Year Walk

Game Review by Darren Carle | 25 Feb 2014
Game title: Year Walk
Publisher: Simogo
Release date: 6 March

The cult success of 2013’s Year Walk proved that there was room amongst mobile gaming’s casual, throwaway titles for something a little edgier and more thought-provoking. However, any feelings that the iPhone was perhaps not the ideal platform for this creeping Swedish horror are somewhat vindicated by this updated port to home computers.

The difference is akin to watching an in-flight movie then re-watching it on a home cinema. Year Walk’s beautifully brittle art deserves the bigger screen, it’s brooding sound design longs for speakers beyond the capabilities of a smart phone, whilst its control system benefits enormously with the flit from smudgy finger movement to a more elegant mouse and keyboard configuration.

Based on an in-game Swedish folklore ritual involving mild starvation, hallucination and time travel, Year Walk stands as a singular beast right from the outset. Played out with the clever use of juncture filled 2D planes to give the illusion of depth, Simogo’s breakthrough game asks players to solve a series of abstract and sometimes grim puzzles all played out to a rather sombre, curious narrative.

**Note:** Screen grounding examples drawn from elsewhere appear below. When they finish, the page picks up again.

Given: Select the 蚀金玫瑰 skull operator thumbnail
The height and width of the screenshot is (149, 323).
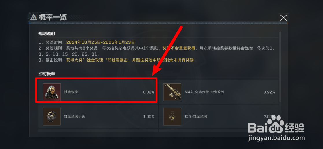Looking at the screenshot, I should (52, 92).

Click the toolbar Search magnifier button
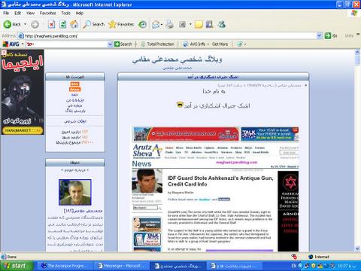coord(94,24)
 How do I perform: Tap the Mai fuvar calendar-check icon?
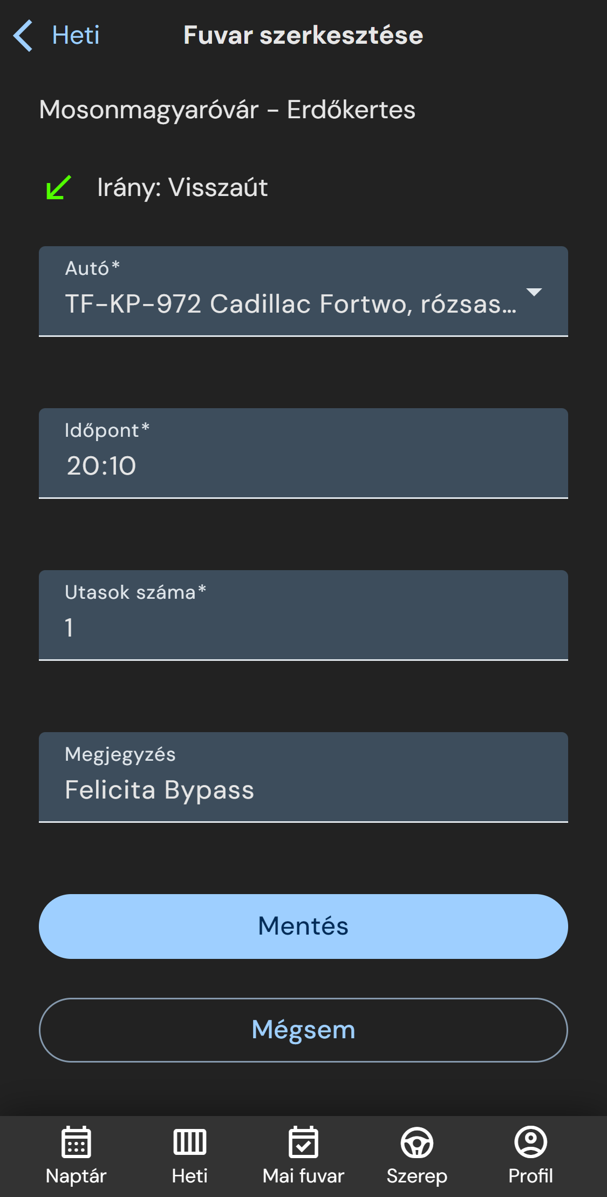[x=303, y=1142]
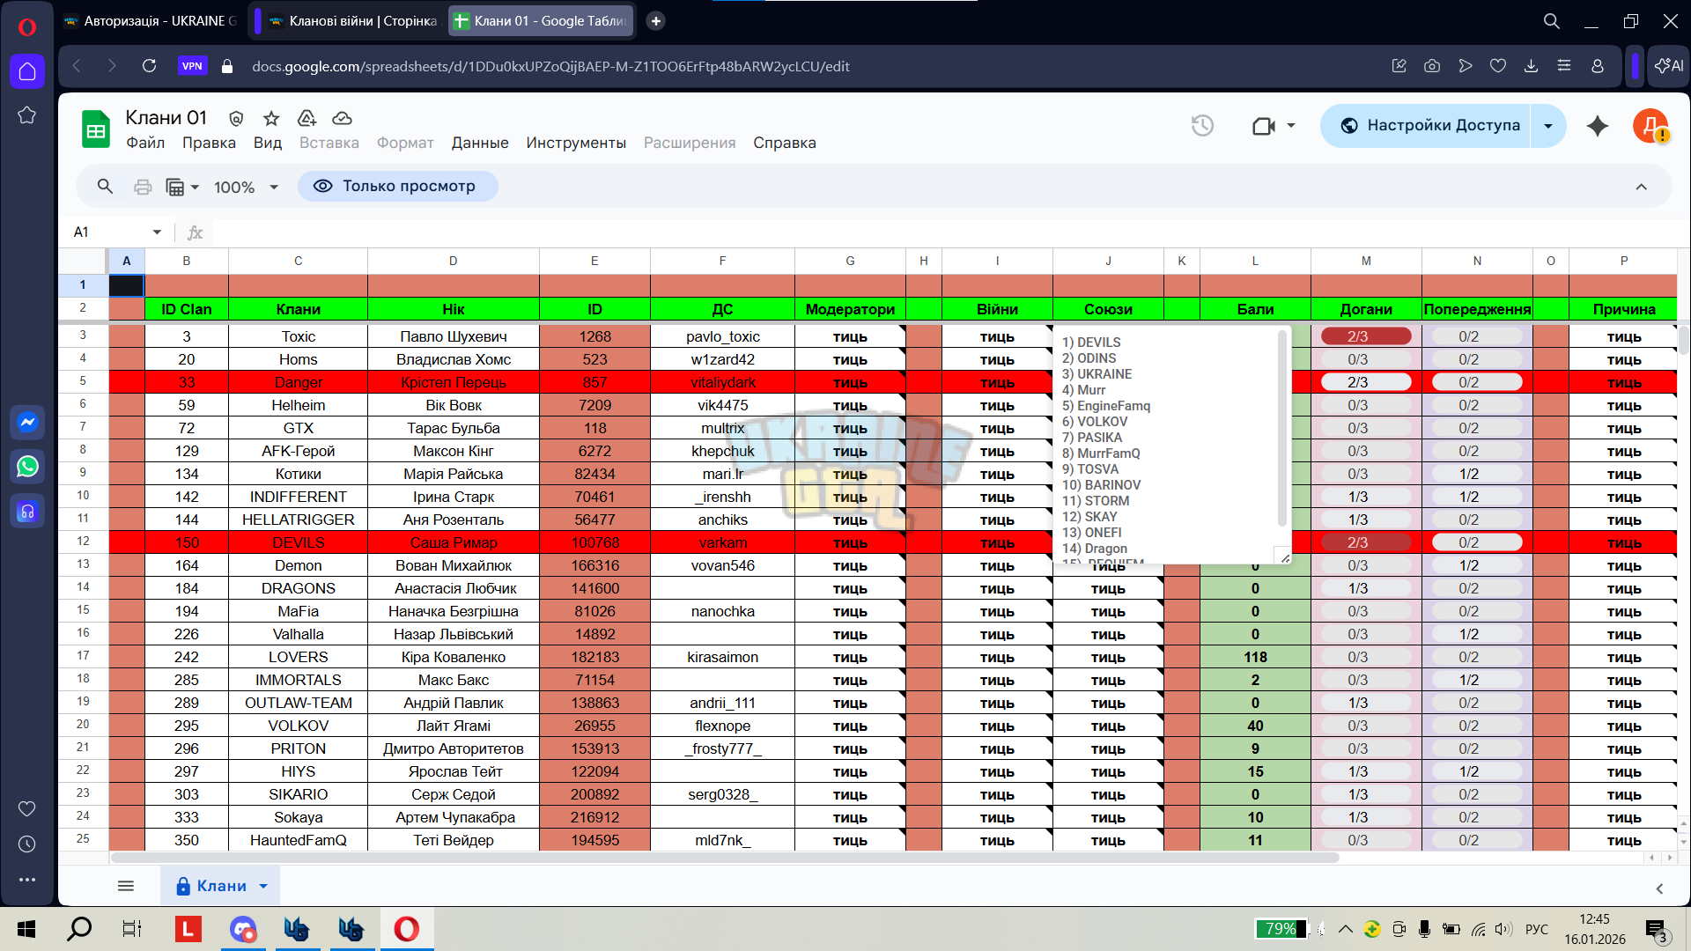
Task: Open the version history clock icon
Action: [1202, 126]
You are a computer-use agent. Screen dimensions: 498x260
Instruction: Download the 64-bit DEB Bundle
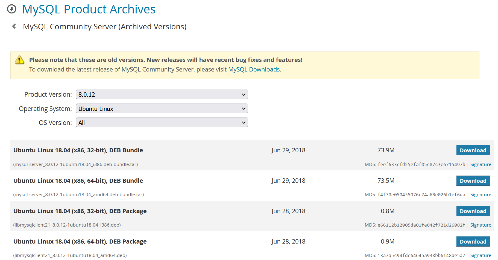coord(473,181)
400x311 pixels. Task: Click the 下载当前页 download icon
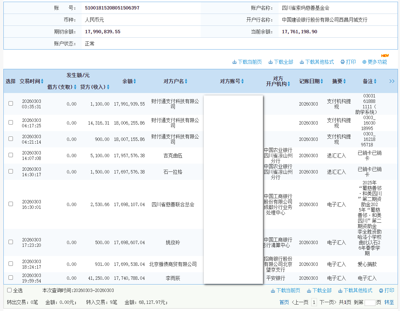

As an iPhone title, Year Walk drew praise for its clever use of the platform, even leading players to ‘app-hop’ for the full experience. Obviously this has led to some concessions here, but Simogo have still utilised the new format with conviction, leading to some altered puzzles and new locations for veteran players to enjoy. A subtle hint system and some tough achievements are ephemeral enough but the inclusion of a map is perhaps the key new ingredient, saving endless, aimless trundles across the confusing snowy landscape.

It’s rare for a title like Year Walk to make the leap from handheld to big screen, with most other games opting for the opposite route in order to wring a few more pennies from a known property. Yet one minute into the game itself will tell you that there’s nothing conventional about Year Walk and this grand step up to a loftier platform is entirely befitting a game of this calibre.